Screening Quality Assurance visit report – South West London Breast Screening Service

NHS Breast Screening Programme
3 November 2022

Scope of this report

Covered by this report?

If ‘no’, where you can find information about this part of the pathway

Underpinning functions

Uptake and coverage

Yes

Not applicable

Workforce

Yes

Not applicable

IT and equipment

Yes

Not applicable

Commissioning

No

Information included but not QA’d as part of this visit

Leadership and governance

Yes

Not applicable

Pathway

Cohort identification

Yes

Key functions are provided by or shared with the pan-London administration Hub

Invitation and information

Yes

Key functions are provided by or shared with the pan-London administration Hub

Testing

Yes

Not applicable

Results and referral

Yes

Not applicable

Diagnosis

Yes

Not applicable

Intervention / treatment

Yes

Not applicable

Summary

The NHS Breast Screening Programme aims to reduce mortality from breast cancer by finding signs of the disease at an early stage.

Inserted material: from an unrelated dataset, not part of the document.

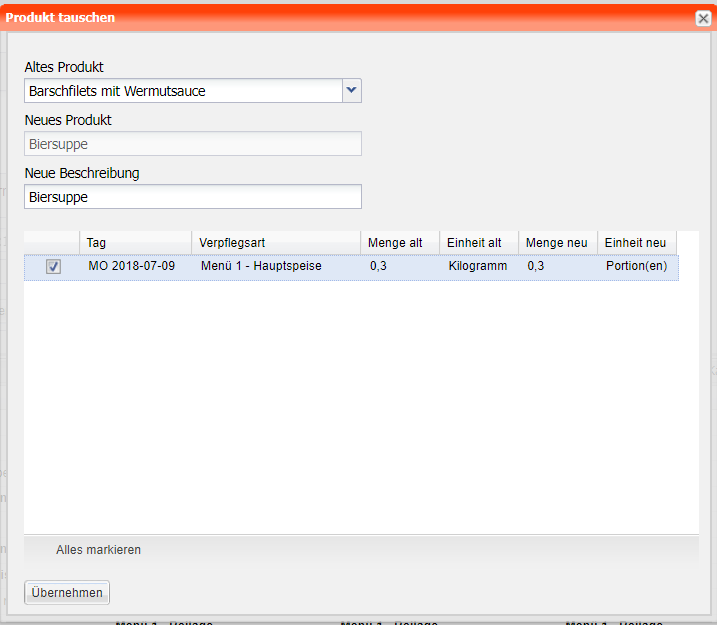
Task: Select the Menü 1 - Hauptspeise cell
Action: point(261,267)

The findings in this report relate to the quality assurance visit on 3 November 2022 to South West London Breast Screening Service (SWLBSS) which is commissioned by the NHS England Public Health Commissioning team, London region.

Quality assurance purpose and approach

Quality assurance (QA) aims to achieve and maintain national standards and promote continuous improvement in breast screening. This is to ensure all eligible people have access to a consistent high quality service wherever they live.

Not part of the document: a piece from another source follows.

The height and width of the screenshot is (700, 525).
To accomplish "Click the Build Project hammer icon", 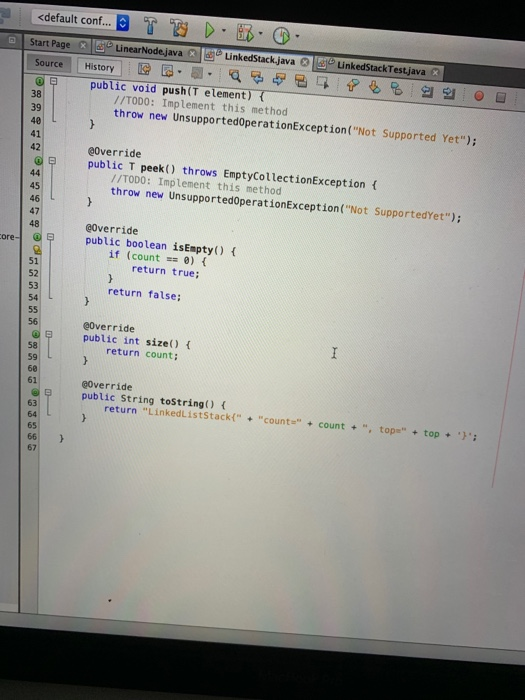I will coord(150,26).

QA visits are carried out by the NHS England Screening Quality Assurance Service (SQAS).

The evidence for this report comes from the following sources:

  • monitoring of routine data collected by NHS England
  • data and reports from external organisations
  • evidence submitted by the provider(s), commissioner and external organisations
  • information collected during pre-review visits to administration and clerical, radiography (including image review), radiology (including image review), medical physics, breast care nursing, pathology slide review, surgical case note review, observation of multidisciplinary team meetings and a ‘right results’ walkthrough in October and November 2022
  • information shared with the London SQAS as part of the visit process

The screening service

The public health commissioning team at NHS England, London region, commissions this service. The London breast screening model is comprised of a stand-alone pan-London call/recall administration hub, provided by the Royal Free London NHS Foundation Trust, and 6 breast screening services, including SWLBSS.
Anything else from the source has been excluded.